Simply, a debenture is nothing but a type of bond or other debt instruments, which will be backed by collateral. Investors can find debentures from both corporations and governments. Debentures are documented in an indenture, which is a legal and binding contract between the bond issuers and the bondholders. Debentures are issued by governments or corporates, usually for more than 10 years (long-term bonds), to raise capital.
Interest and features of debentures
At the time of the debenture contract, the investor or the bondholder will be informed about the debt offerings, like maturity date, the interest rate, the timing of interest or coupon payments, method of interest calculation, etc.
Debentures pay a particular interest rate that is redeemable or repayable on a fixed date. Before paying stock dividends to its shareholders, the debenture issuing company will fix the scheduled debt interest payments. Debentures can give periodic interests, as coupon payments. The coupon rate can be fixed or floating.
Debentures are preferred instruments by the companies because, the debentures will have lower interest rates and longer repayment dates, compared to other types of loans or debt instruments.

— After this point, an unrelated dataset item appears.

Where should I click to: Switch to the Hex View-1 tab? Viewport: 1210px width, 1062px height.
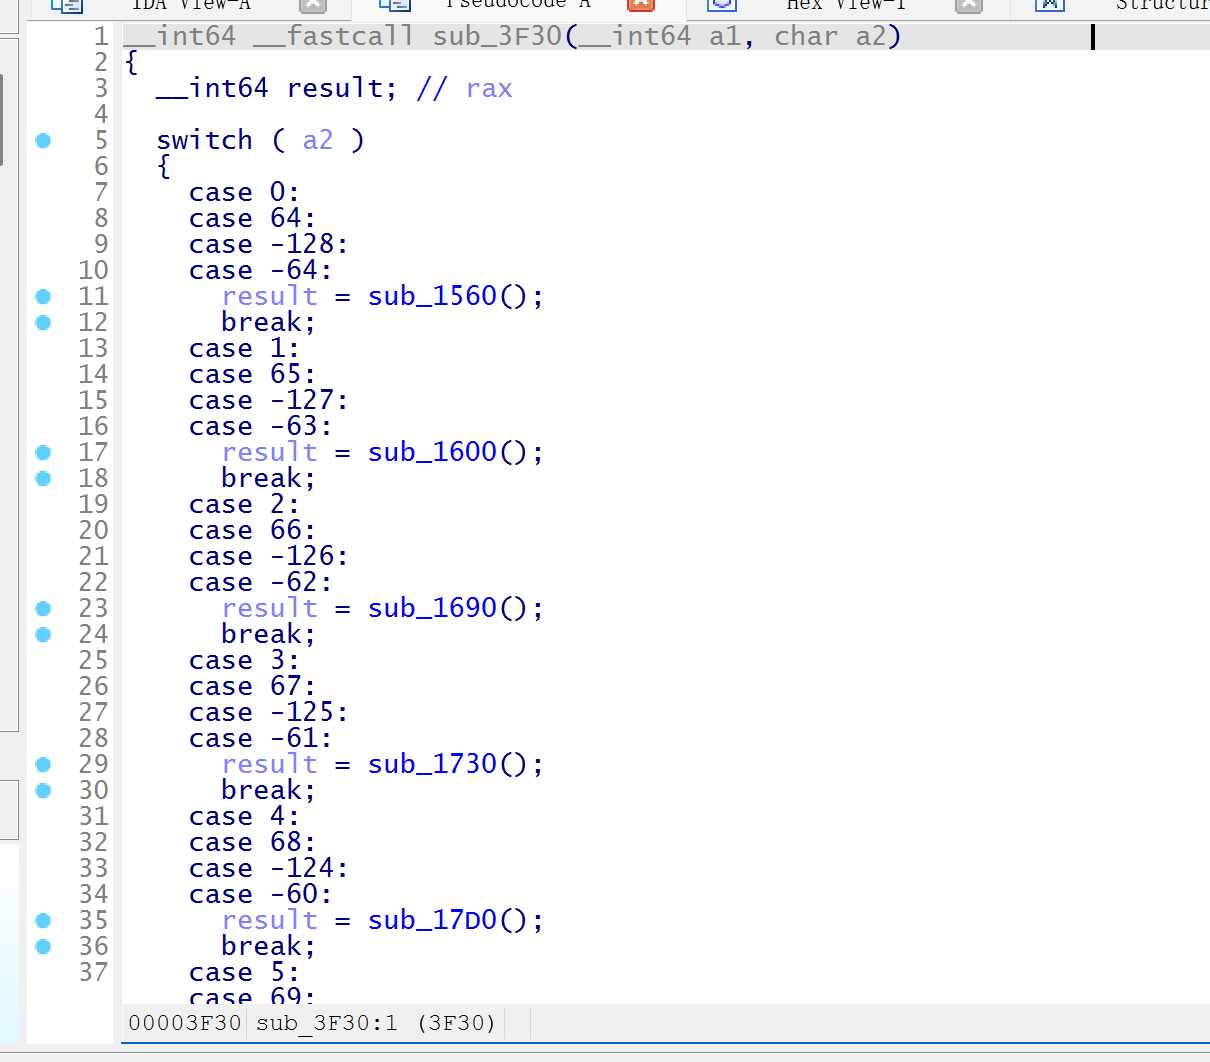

Convertible and non-convertible: Types of debentures
Some debentures can also convert to equity shares, but not all of them. Depending on that feature, debentures are categorized as convertible and non-convertible debentures. The convertible debentures will be able to convert into equity shares of the issuing corporation, certainly after a specific time. It is a gain for the debenture-holders. Similarly, non-convertible debentures or traditional debentures will not be able to convert into equity shares. In this type, the debenture-holders get higher interest rates, than convertible debentures, as compensation.
Investors can prefer governments issued long-term bonds, which are low-risk investments, with the back-up by the government. That will certainly depend on the risk appetite of the investors. On the other hand, the debentures issued by corporations, are unsecured. The investors will have to rely on the financial viability and creditworthiness of the corporation, issuing the debenture.